All drugs have potential positive uses for somebody, at some dose, in some circumstance, alone or in combination. To decide in advance that a drug is completely useless is an offense to reason and to human liberty.
In his book "Salvia Divinorum: The Sage of the Seers," Ross Heaven explains how "salvinorin A" is the strongest hallucinogen in the world and could treat Alzheimer's, AIDS, and various addictions. But America would prefer to demonize and outlaw the drug.
This is why it's wrong to dismiss drugs as "good" or "bad." There are endless potential positive uses to psychoactive drugs. That's all that we should ask of them.
Someone tweeted that fears about a Christian Science theocracy are "baseless." Tell that to my uncle who was lobotomized because they outlawed meds that could cheer him up -- tell that to myself, a chronic depressive who could be cheered up in an instant with outlawed meds.

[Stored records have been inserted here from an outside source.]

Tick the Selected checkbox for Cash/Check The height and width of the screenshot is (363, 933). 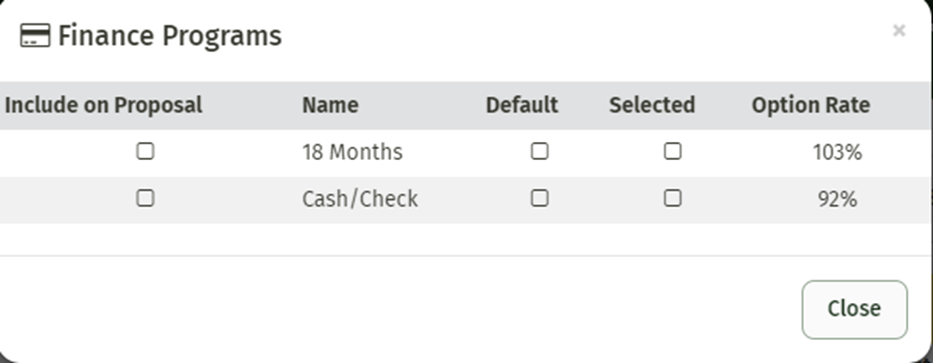(673, 198)
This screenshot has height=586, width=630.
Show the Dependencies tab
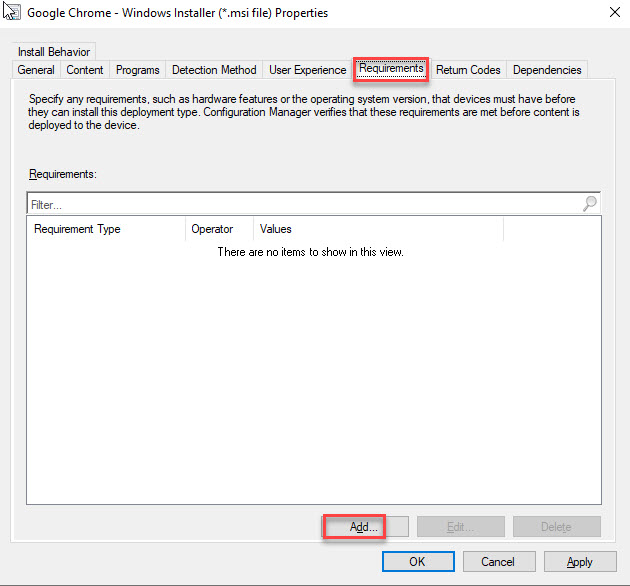[x=546, y=70]
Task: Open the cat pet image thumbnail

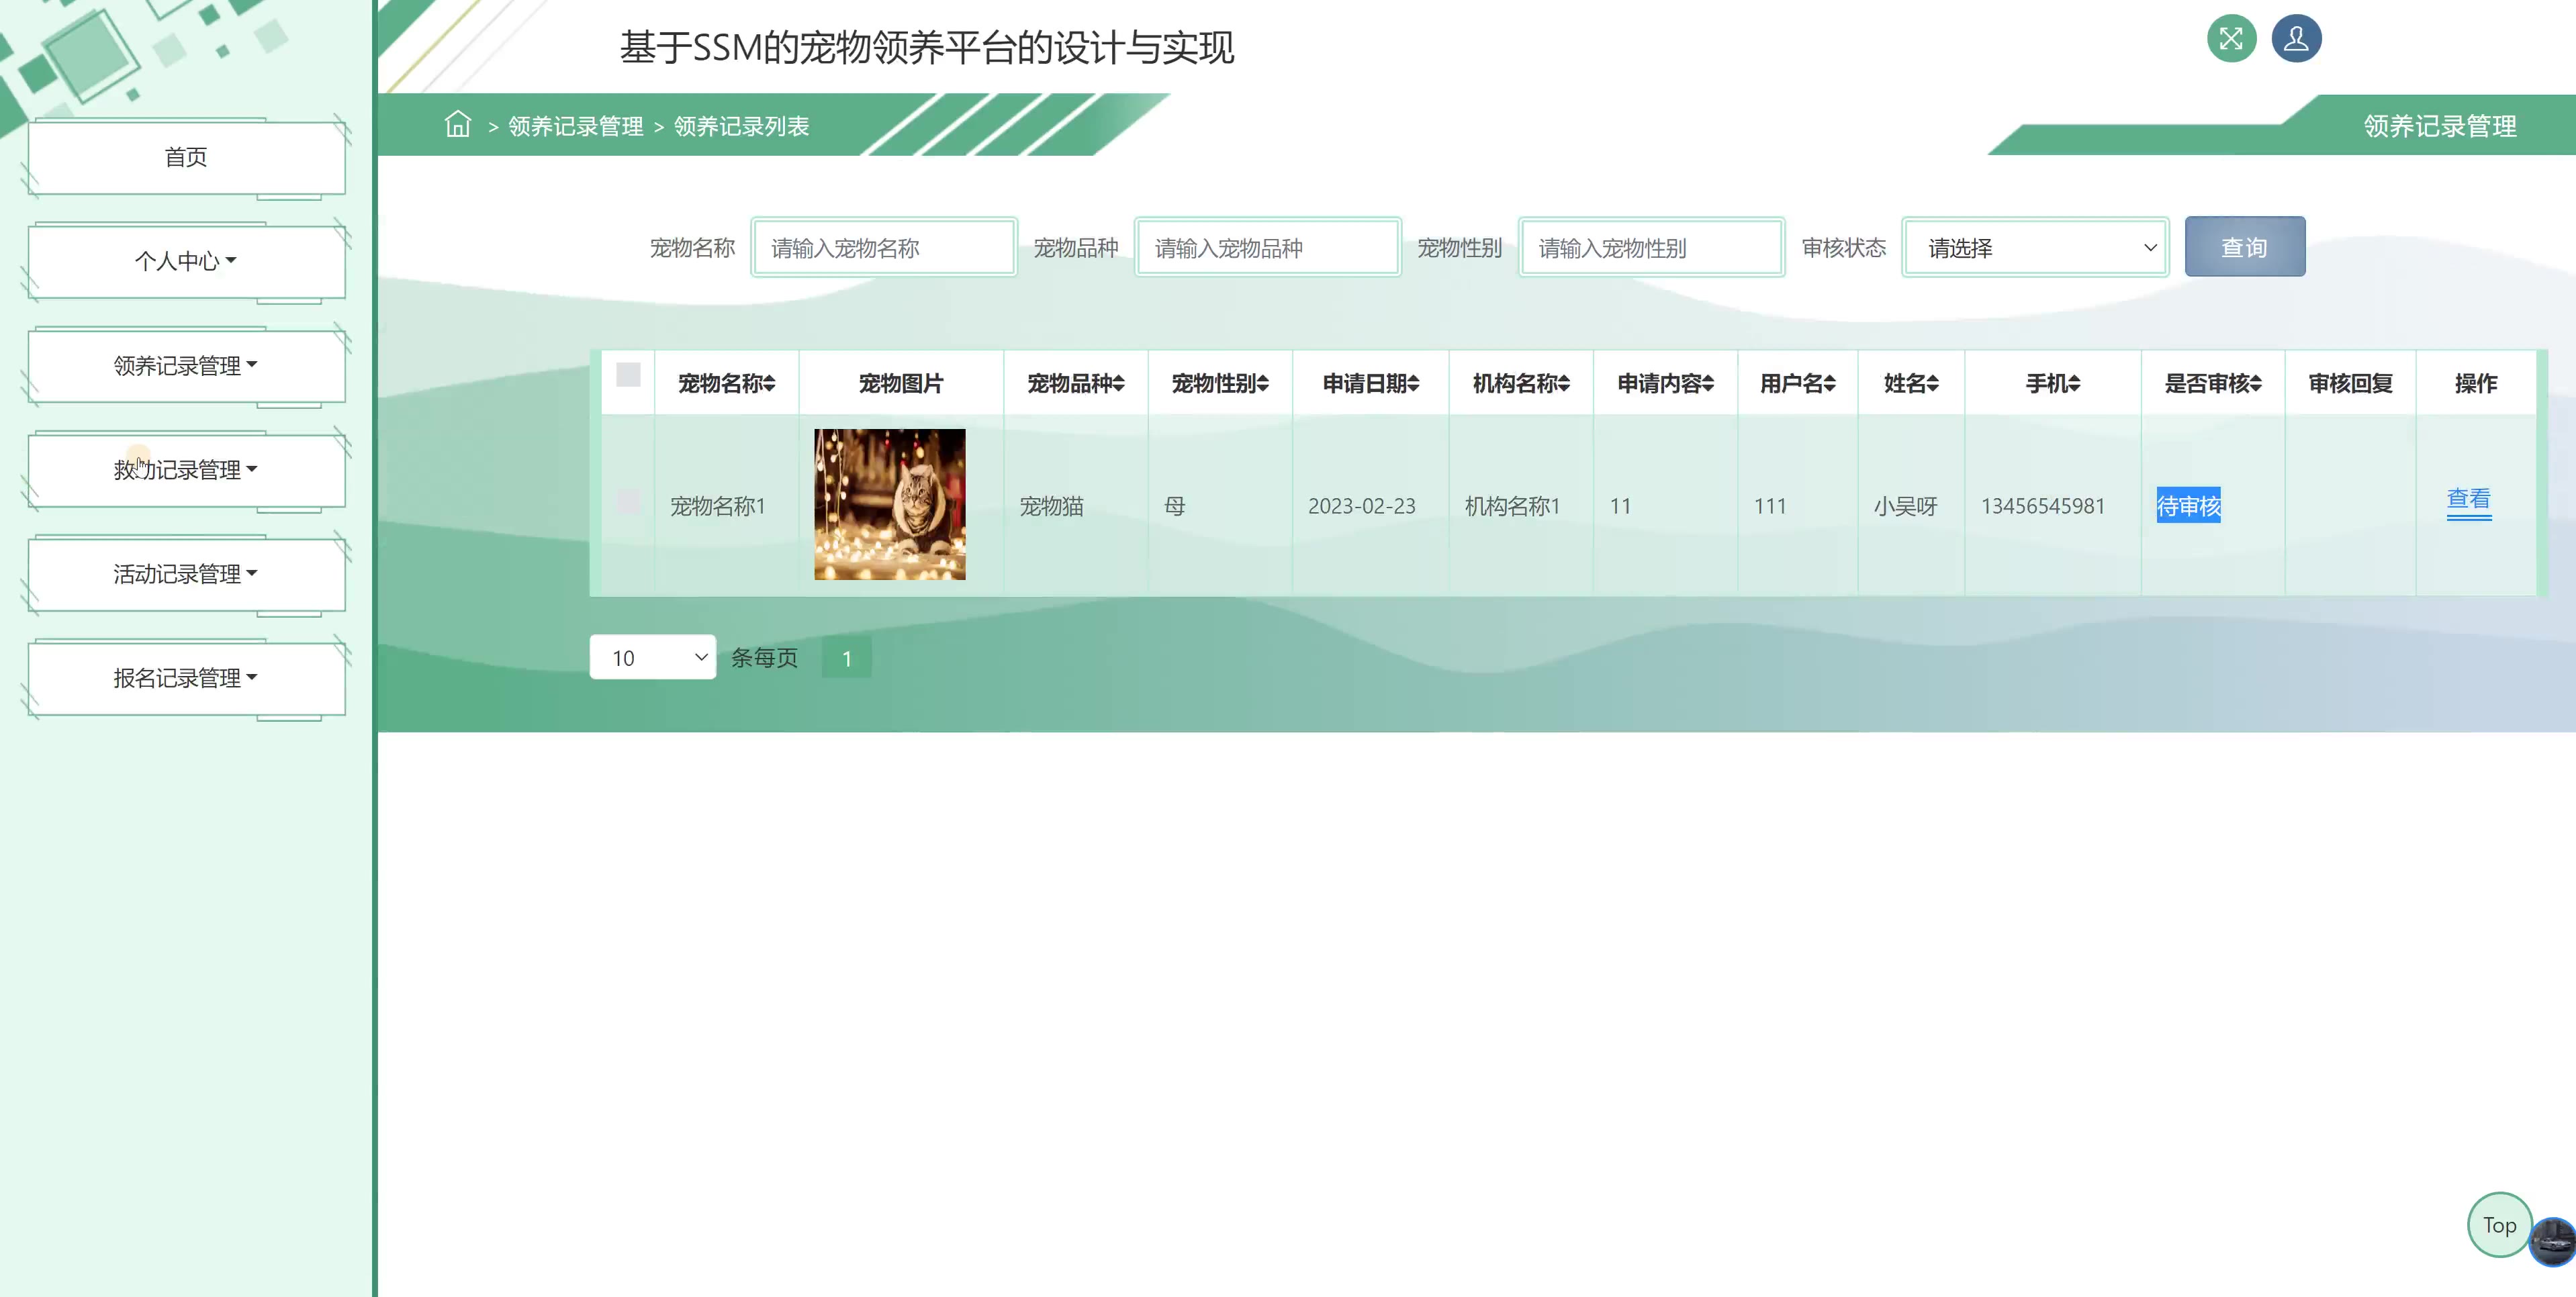Action: tap(889, 504)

There are endless ways that psychoactive drugs could be creatively combined to combat addiction and a million other things. But the drug warrior says that we have to study each in isolation, and then only for treating one single board-certified condition.
In a free future, newspapers will have philosophers on their staffs to ensure that said papers are not inciting consequence-riddled hysteria through a biased coverage of drug-related mishaps.
Antidepressants might be fine in a world where drugs were legal. Then it would actually be possible to get off them by using drugs that have inspired entire religions. In the age of prohibition, however, an antidepressant prescription is usually a life sentence.
What is the end game of the drug warrior? A world in which no one wants drugs? That's not science. It's the drug-hating religion of Christian Science. You know, the American religion that outsources its Inquisition to drug-testing labs.
Now the folks who helped Matthew get Ketamine must be sacrificed on the altar of the Drug War, lest people start thinking that the Drug War itself was at fault.y
My cousin says we should punish drug dealers. I say we should punish those politicians who created those drug dealers out of whole cloth by passing unprecedented laws against the use of Mother Nature's bounty.